It's pretty sweet--finally someone got around to doing what I've always wanted--letting me pick the songs instead of having to buy a whole CD. However, I don't even really listen to music all that much anymore.
It's a nice implementation of the obvious concept that we've been waiting for.
Typical of Apple, it's well integrated into the MacOS structure. The combination of iTunes, the Music Store, and an iPod is great.
They have a pretty large music selection, and all songs have a 30 second preview. Previewing and buying songs is very fast over a DSL connection.
My only complaints so far:
- Gaps in the music library. I was interested in buying a few albums, but they were all missing one or two songs. So, rather than paying the album price of $9.99, I would have to buy each song individually - for more than $10, for an incomplete album.
- No small label / independant artists. The current music library is the same stuff you find at Tower/Best Buy/Walmart/etc. I really want an alternative to the current Corporate record labels / Corporate radio junk. An online service can easily support small artists, and become a bridge to a better, more creative music industry. I wonder if Apple had to agree to exclusivity with the major labels to get them to offer their music.
Yeah but then, some intro and 'filler' tracks which are sometimes less than 30 seconds long are 99 cents too. Not that they are important in the whole scheme of things, but the artist put them in for a reason, right?
It's a good start. We can hope that the price comes down (god, if it was 25cents a song, I would get so addicted), and they're going to release it for Windows "by the end of the year" (iTunes for Windows... thank god....) but from what I've been reading, it's definetly the best system out there.
As far as ratings go, if you going to give the Master copies a 10, let's give the audio CD's they sell an 8.5 to a 9. And if I'm not mistaken (I could be) they're probably encoding the 128kbps AAC from the original master. Higher quality source material might mean that the 128kbps AAC file would sound great. Maybe they'll increase the bitrate or use a variable bit rate encoding to increase quality and mantain the smaller files sizes, but nobody really seems to have a problem with the audio quality at the moment (DVD-Audio loving audiophiles not withstanding).
That being said, if digital music has a chance of working as a profitable medium, this looks like an excellent step in the right direction.
Yes, buying individual songs is one of the great features of this service.. I can buy songs individually. So, I can buy that one good song on Beck's album that he rushed out to capitalize on the popularity of O-Delay.
But, there have been several other instances where there were enough good songs that I wanted to buy the whole album, but could not.. Beck's O-Delay, for example. You must buy all 15 songs individually.
Also, due to the homogenization of popular radio, I have had a difficult time finding new artists/genre's I am interested in. So, when I'm looking into a new artist, I'm not really sure which of the songs on an album I will like. So, I want to pick up a complete Michael Hedges album, and listen to it as a complete work. Unfortunately, most of the Michael Hedges albums on the Apple service only contain a few songs.

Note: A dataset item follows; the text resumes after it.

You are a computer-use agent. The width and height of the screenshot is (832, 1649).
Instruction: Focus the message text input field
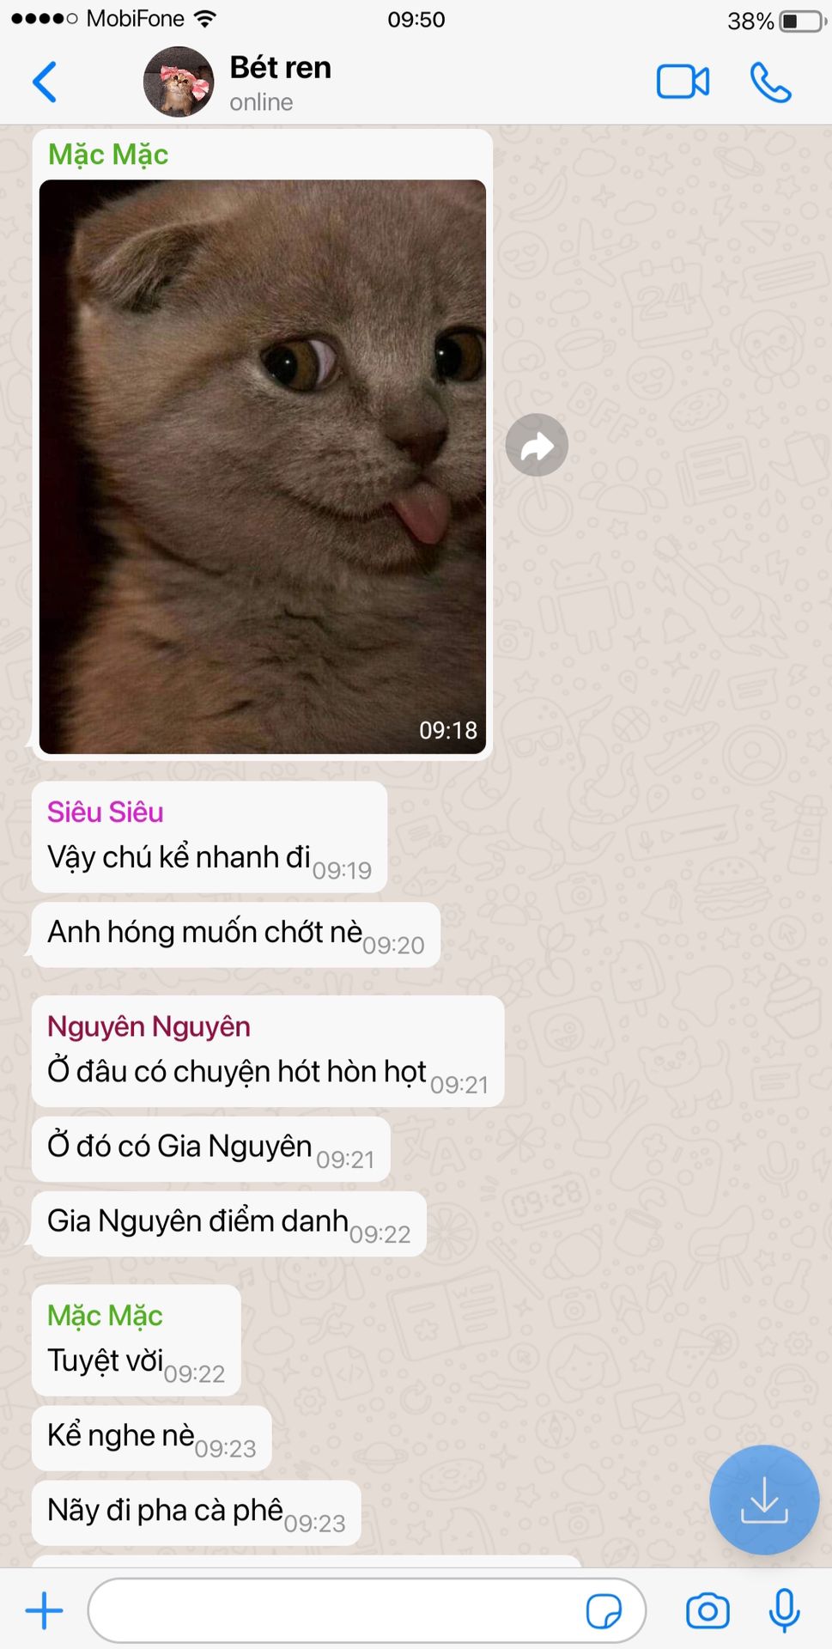pyautogui.click(x=335, y=1610)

Apple should buy mp3.com, and add their library of small-time artists (while updating their compensation system, to really incent more creativity). I've been getting into acoustic guitar music lately, and there are quite a few talented guys, making good music in their spare time, such as: Robert Eldridge and Roger Singleton
First they complained about the price of CDs even though it costs almost nothing to produce them. They say it's price fixing at its worst. Not to mention that usually there's only 1 or 2 good songs within a CD.
Now, there's this service that allows you to buy each song individually, for relatively good price too - and they STILL complain. One person wanted half the price, the other wanted quarter of the price.
If a song is sold for 1 cent, someone will still complain that it's not free! I understand that money doesn't grow on trees - but seeing people complain about this saddens me.
I don't know if they're going to port iTunes to windows. From what I gather they're talking about the music store for windows. This may, or may not, mean a full port of iTunes. As an iPod owner w/o a mac, I'd love to see iTunes on Windows, but I'm not holding my breath. For that matter, I'd love to see OS/X on x86, but it just doesn't seem likely.
Alric, have you heard the AAC? from what I've heard (at mossberg's column in the wall street journal, no less), there's really no discernible difference.
Thorne, anything can be converted to anything else, if you use speakers and a mic, or if you can intercept the audio signal and transform it into wav (ie, capture the signal as it's going out to the speakers). Then you can recompress it, losing more quality. That's the fundamental problem with heavily encrypting and protecting music and movies-- at some point, someone has to watch it.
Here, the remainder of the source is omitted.